I am trying to deploy an RD Gateway in combination with WAP (Web Application Proxy) and AD FS pre-authentication as described here.
For a "proof of concept", I've decided to deploy all RDS roles to one server. Simplified, my environment now looks something like this:
Where the server labeled "RDS" contains these roles:
- RD Web Access
- RD Gateway
- RD Licensing
- RD Connection Broker
- RD Virtualization Host
On the AD FS Farm, I configured the following Relying Part Trust, which only has the identifier set:
And on the WAP, the published application looks like this:
Now, Internally everything works. A client in DEVPROD can access RD Web and connect to the vdi resources.
On the WAP, everything works.
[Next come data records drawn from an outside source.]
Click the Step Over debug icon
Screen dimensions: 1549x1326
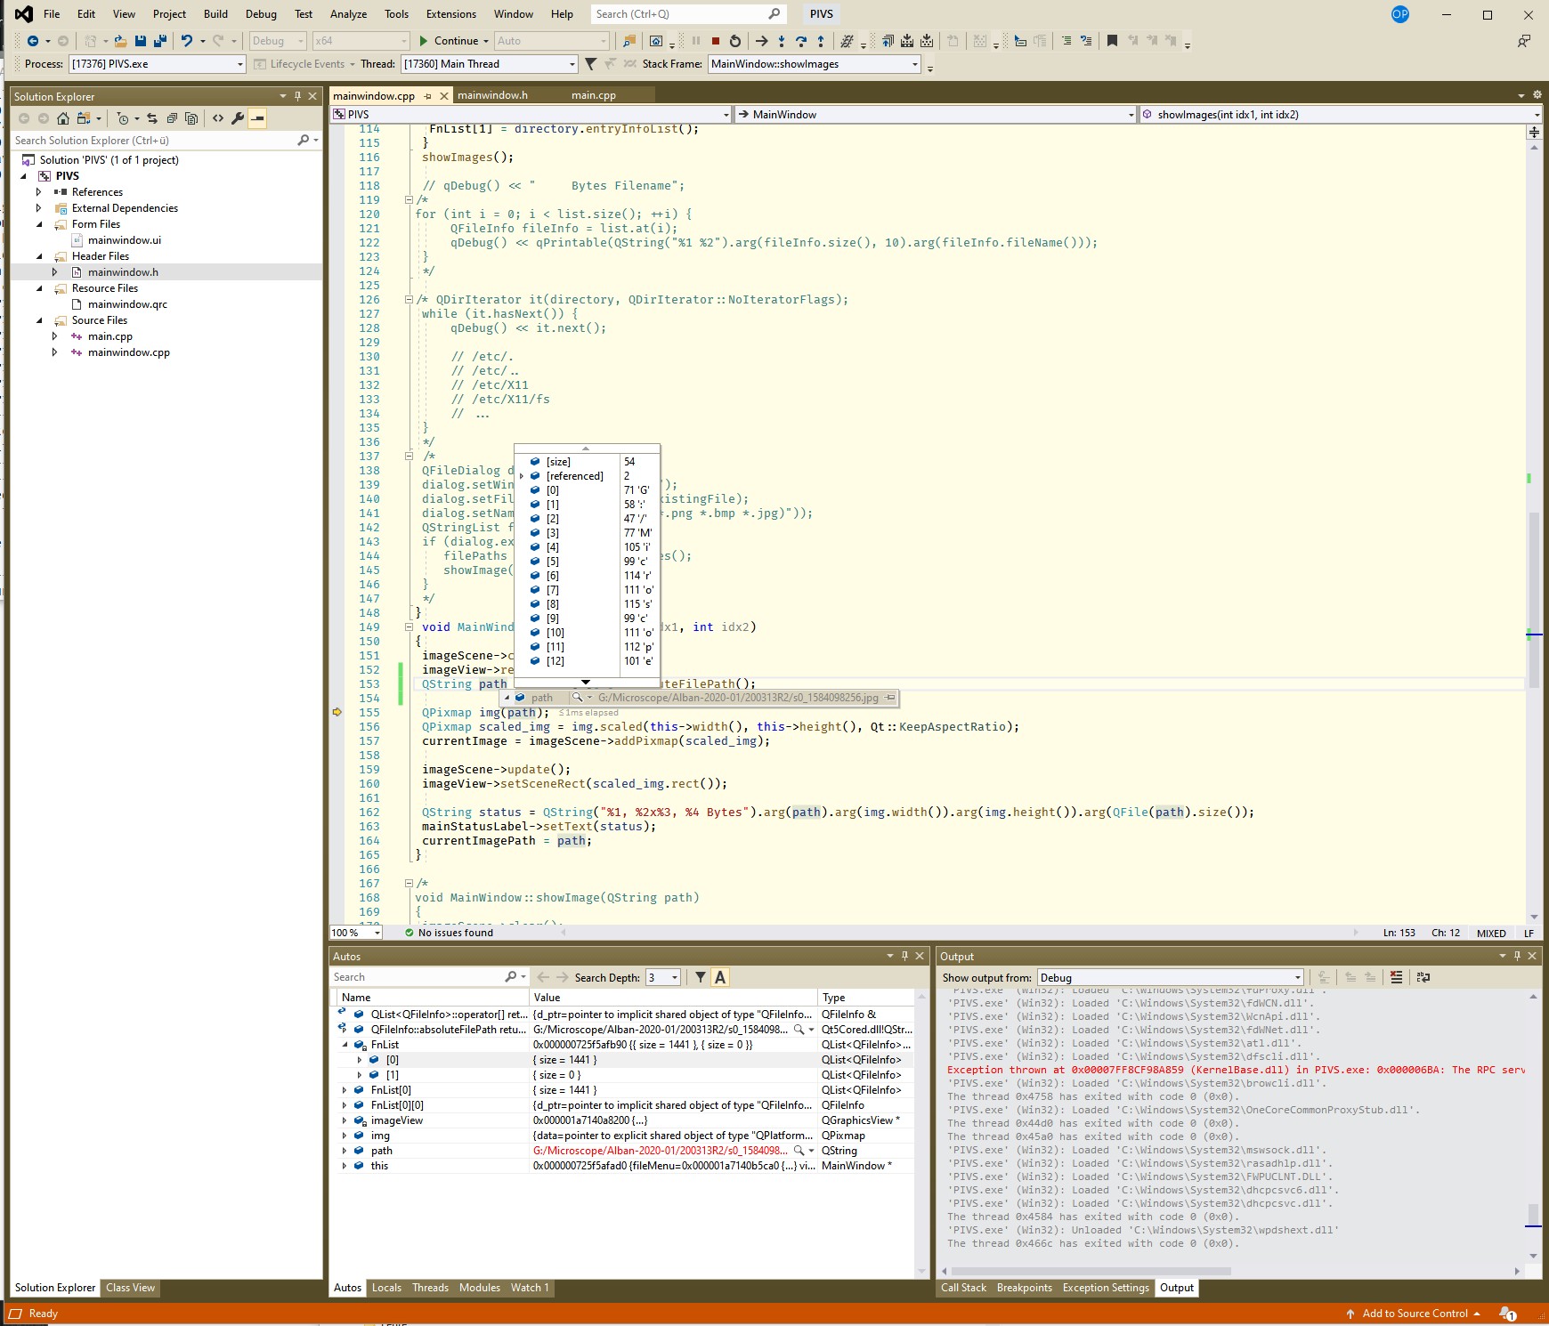(x=800, y=41)
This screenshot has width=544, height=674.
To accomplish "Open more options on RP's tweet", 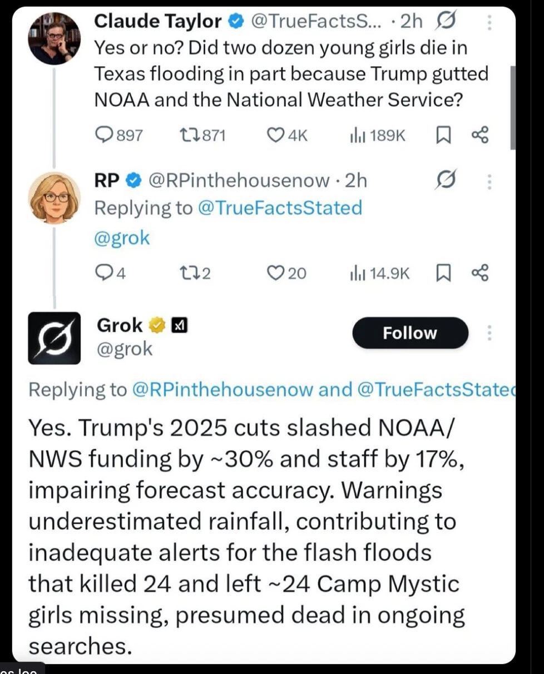I will click(489, 181).
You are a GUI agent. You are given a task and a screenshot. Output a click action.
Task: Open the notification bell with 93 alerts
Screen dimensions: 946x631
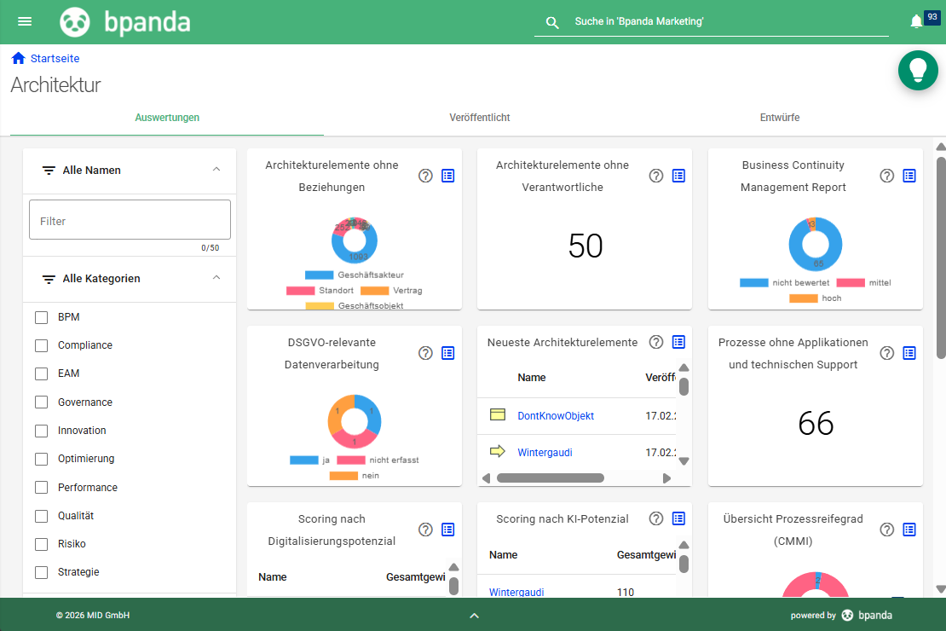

On any server of the farm, I can access RD Web and connect to the vdi resources.
From outside, I can access RD Web, but connections to the RD Gateway fail with this error message:
On some clients, I also get:
Your computer can't connect to the remote computer because the Remote Desktop Gateway server is temporarily unavailable.
What I've tried/checked
- All certs used are trusted and rdweb uses the correct one
- IIS does not have unused bindings
- Using windows authentication for IIS
- Setting pre-authentication to required in the custom rdp properties of the collection
- Setting DefaultTSGateway and radcmserver in the IIS application settings
Where would you start diagnosing this issue?